HewlettPackard/swarm-learning

Results vary between hosts when there is data disparity between them.

VuDuc09 opened this issue · 4 comments

Issue description

  • issue description: I have tried using an SQLi CNN model, but with different data between hosts (different in number or different in number of samples) they all produce different results between hosts. When I run mnist example with data is imbalanced between host it's run perfectly. I made no adjustments except for the python model file and data. Has anyone encountered this and can give me some advice?
  • occurrence - consistent or rare: consistent
  • commands used for starting containers: same at example
  • docker logs [APLS, SPIRE, SN, SL, SWCI]:

Swarm Learning Version: 2.0.0

OS and ML Platform

  • details of host OS: Ubuntu 20.04
  • details of ML platform used: CNN
  • details of Swarm learning Cluster (Number of machines, SL nodes, SN nodes): 2 host, 2 SN, 2 SL

Quick Checklist: Respond [Yes/No]

  • APLS server web GUI shows available Licenses? Yes
  • If Multiple systems are used, can each system access every other system? Yes
  • Is Password-less SSH configuration setup for all the systems? No
  • If GPU or other protected resources are used, does the account have sufficient privileges to access and use them? Yes
  • Is the user id a member of the docker group? Yes

Additional notes

  • Are you running documented example without any modification? Yes

Please, what kind of account password do I need to log in to pull the swarm image
Message:
Unable to find image 'hub.myenterpriselicense.hpe.com/hpe/swarm-learning/sn:2.0.0' locally
2.0.0: Pulling from hpe/swarm-learning/sn

Hi @VuDuc09, the final Swarm Learning model will be same across the Hosts. If you have applied different dataset across the Hosts then the inference results could be different. Let us know if you still have any concerns.

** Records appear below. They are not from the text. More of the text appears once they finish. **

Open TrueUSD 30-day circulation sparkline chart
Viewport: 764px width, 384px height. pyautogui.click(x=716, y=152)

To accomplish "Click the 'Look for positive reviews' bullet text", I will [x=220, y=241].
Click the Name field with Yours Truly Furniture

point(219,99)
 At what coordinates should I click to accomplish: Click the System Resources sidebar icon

Hi @VuDuc09, the final Swarm Learning model will be same across the Hosts. If you have applied different dataset across the Hosts then the inference results could be different. Let us know if you still have any concerns.

When i test with mnist dataset example, I split a dataset with a ratio between 2 host and I have a same result. And besides thât in two case, mnist dataset with example model and my dataset with my model have a same test data between two host, just a train data is different.

Hi @VuDuc09, we could not completely understood the use-case that you mentioned. As this is not exactly an issue with Swarm Learning core components, we can continue this in the discussion.